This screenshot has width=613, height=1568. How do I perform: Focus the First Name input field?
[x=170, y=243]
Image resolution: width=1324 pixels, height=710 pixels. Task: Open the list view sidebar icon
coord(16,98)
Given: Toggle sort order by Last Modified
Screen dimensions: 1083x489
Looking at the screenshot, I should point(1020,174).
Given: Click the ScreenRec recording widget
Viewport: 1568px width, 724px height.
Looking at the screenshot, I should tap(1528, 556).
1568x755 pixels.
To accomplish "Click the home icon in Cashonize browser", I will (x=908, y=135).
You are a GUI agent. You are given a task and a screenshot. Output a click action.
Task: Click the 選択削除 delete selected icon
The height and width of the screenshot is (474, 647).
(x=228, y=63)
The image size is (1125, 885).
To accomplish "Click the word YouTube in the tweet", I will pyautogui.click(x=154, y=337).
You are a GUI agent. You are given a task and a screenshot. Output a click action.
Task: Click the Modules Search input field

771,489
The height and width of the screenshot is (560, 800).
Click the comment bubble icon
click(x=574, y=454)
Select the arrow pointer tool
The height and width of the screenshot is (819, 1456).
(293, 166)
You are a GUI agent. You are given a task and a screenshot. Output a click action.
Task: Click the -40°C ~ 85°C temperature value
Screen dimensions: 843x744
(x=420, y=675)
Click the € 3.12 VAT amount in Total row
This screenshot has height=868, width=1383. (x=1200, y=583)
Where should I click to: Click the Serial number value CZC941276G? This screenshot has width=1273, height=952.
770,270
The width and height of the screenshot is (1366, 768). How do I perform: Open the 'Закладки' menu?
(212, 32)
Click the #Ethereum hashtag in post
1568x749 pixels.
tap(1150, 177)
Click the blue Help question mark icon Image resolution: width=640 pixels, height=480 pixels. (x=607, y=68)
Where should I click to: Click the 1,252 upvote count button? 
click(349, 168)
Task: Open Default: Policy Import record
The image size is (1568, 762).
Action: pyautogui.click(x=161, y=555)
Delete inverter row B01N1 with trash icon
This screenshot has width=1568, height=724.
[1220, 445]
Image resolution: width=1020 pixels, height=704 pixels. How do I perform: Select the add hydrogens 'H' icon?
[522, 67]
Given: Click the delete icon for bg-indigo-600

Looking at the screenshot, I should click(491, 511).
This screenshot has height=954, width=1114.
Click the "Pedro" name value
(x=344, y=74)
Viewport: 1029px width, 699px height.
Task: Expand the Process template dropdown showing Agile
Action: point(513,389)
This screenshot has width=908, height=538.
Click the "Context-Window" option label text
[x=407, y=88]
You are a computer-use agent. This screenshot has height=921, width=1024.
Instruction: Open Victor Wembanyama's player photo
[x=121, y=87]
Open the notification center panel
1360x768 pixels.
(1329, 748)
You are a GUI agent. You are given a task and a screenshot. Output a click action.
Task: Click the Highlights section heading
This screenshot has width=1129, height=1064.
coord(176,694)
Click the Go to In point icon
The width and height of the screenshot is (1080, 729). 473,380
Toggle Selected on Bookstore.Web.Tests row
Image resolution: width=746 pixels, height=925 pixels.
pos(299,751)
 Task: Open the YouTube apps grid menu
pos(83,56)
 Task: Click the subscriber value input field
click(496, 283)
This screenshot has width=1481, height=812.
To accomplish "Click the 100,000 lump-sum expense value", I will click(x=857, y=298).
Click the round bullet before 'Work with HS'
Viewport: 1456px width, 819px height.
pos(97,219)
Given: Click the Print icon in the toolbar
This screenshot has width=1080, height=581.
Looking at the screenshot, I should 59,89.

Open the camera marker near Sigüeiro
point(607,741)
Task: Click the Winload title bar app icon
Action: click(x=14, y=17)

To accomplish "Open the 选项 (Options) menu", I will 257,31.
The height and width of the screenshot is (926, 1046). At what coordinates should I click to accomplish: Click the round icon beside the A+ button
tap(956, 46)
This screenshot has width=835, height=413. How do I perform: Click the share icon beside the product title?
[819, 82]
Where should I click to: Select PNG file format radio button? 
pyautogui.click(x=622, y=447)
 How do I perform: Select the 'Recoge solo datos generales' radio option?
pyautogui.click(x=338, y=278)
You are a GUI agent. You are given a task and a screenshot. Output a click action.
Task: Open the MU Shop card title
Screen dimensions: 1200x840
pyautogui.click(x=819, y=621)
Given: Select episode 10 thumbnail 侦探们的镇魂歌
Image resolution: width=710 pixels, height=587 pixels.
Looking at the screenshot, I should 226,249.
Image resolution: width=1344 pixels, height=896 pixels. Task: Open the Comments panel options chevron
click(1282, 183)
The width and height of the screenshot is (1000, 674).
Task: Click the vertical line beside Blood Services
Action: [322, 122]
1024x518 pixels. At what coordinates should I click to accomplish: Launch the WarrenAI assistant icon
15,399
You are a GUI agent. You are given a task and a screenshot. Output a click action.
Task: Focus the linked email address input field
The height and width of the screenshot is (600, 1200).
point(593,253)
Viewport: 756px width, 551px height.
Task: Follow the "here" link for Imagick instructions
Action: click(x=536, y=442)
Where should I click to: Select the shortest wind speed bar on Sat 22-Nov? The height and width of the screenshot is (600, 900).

◆ **Your assignment**:
Pick out every line of the listing containing the word "Toggle", and show those lines.

◆ **Reply**:
Given: Toggle sort order by Last Modified
Toggle Selected on Bookstore.Web.Tests row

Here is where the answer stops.